▸ **What you should do**
Repeat the data precisely as given.
───── Supplied data ─────
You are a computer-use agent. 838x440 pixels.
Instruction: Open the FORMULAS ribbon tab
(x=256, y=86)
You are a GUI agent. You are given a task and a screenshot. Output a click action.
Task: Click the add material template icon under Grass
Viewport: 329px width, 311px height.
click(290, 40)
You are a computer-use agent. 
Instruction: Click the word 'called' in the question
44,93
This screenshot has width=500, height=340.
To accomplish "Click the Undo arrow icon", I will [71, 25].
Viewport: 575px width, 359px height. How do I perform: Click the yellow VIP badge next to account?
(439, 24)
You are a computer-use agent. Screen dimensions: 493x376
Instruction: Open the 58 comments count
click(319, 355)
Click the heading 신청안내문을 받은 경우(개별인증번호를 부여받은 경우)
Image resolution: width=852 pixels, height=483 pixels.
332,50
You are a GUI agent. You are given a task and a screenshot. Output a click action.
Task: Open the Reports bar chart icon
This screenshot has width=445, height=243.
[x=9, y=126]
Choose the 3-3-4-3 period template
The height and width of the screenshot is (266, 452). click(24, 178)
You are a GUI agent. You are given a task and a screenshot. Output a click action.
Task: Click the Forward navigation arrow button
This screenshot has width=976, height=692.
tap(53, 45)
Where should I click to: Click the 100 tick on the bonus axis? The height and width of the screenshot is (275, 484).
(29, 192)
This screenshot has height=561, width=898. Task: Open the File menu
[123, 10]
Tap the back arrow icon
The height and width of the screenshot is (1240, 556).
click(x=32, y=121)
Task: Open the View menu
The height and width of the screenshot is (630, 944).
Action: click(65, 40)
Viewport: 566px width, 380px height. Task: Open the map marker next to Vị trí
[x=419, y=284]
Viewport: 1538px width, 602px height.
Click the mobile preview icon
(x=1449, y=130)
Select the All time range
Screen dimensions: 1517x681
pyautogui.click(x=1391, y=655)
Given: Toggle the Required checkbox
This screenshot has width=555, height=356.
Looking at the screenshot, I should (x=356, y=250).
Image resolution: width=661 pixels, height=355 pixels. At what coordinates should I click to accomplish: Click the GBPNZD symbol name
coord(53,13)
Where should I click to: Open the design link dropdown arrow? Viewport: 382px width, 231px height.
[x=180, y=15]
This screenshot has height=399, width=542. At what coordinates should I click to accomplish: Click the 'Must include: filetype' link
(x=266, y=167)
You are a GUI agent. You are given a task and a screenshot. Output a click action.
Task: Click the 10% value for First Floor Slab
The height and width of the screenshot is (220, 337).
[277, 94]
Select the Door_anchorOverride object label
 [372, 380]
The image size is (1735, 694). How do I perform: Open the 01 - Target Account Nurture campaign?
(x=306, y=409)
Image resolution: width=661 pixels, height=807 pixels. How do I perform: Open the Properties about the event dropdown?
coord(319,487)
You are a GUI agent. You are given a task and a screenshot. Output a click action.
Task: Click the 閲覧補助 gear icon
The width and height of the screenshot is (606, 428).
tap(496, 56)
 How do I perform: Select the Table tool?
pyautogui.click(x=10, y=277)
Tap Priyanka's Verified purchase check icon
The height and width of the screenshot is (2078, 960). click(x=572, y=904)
─────
▸ **Expected answer**
You are a computer-use agent. 838x440 pixels.
Instruction: Open the FORMULAS ribbon tab
(x=256, y=86)
You are a GUI agent. You are given a task and a screenshot. Output a click action.
Task: Click the add material template icon under Grass
Viewport: 329px width, 311px height.
click(290, 40)
You are a computer-use agent. 
Instruction: Click the word 'called' in the question
44,93
This screenshot has width=500, height=340.
To accomplish "Click the Undo arrow icon", I will [71, 25].
Viewport: 575px width, 359px height. How do I perform: Click the yellow VIP badge next to account?
(439, 24)
You are a computer-use agent. Screen dimensions: 493x376
Instruction: Open the 58 comments count
click(319, 355)
Click the heading 신청안내문을 받은 경우(개별인증번호를 부여받은 경우)
Image resolution: width=852 pixels, height=483 pixels.
332,50
You are a GUI agent. You are given a task and a screenshot. Output a click action.
Task: Open the Reports bar chart icon
This screenshot has width=445, height=243.
[x=9, y=126]
Choose the 3-3-4-3 period template
The height and width of the screenshot is (266, 452). click(24, 178)
You are a GUI agent. You are given a task and a screenshot. Output a click action.
Task: Click the Forward navigation arrow button
This screenshot has width=976, height=692.
tap(53, 45)
Where should I click to: Click the 100 tick on the bonus axis? The height and width of the screenshot is (275, 484).
(29, 192)
This screenshot has height=561, width=898. Task: Open the File menu
[123, 10]
Tap the back arrow icon
The height and width of the screenshot is (1240, 556).
click(x=32, y=121)
Task: Open the View menu
The height and width of the screenshot is (630, 944).
Action: click(65, 40)
Viewport: 566px width, 380px height. Task: Open the map marker next to Vị trí
[x=419, y=284]
Viewport: 1538px width, 602px height.
Click the mobile preview icon
(x=1449, y=130)
Select the All time range
Screen dimensions: 1517x681
pyautogui.click(x=1391, y=655)
Given: Toggle the Required checkbox
This screenshot has width=555, height=356.
Looking at the screenshot, I should (x=356, y=250).
Image resolution: width=661 pixels, height=355 pixels. At what coordinates should I click to accomplish: Click the GBPNZD symbol name
coord(53,13)
Where should I click to: Open the design link dropdown arrow? Viewport: 382px width, 231px height.
[x=180, y=15]
This screenshot has height=399, width=542. At what coordinates should I click to accomplish: Click the 'Must include: filetype' link
(x=266, y=167)
You are a GUI agent. You are given a task and a screenshot. Output a click action.
Task: Click the 10% value for First Floor Slab
The height and width of the screenshot is (220, 337).
[277, 94]
Select the Door_anchorOverride object label
 [372, 380]
The image size is (1735, 694). How do I perform: Open the 01 - Target Account Nurture campaign?
(x=306, y=409)
Image resolution: width=661 pixels, height=807 pixels. How do I perform: Open the Properties about the event dropdown?
coord(319,487)
You are a GUI agent. You are given a task and a screenshot. Output a click action.
Task: Click the 閲覧補助 gear icon
The width and height of the screenshot is (606, 428).
tap(496, 56)
 How do I perform: Select the Table tool?
pyautogui.click(x=10, y=277)
Tap Priyanka's Verified purchase check icon
The height and width of the screenshot is (2078, 960). click(x=572, y=904)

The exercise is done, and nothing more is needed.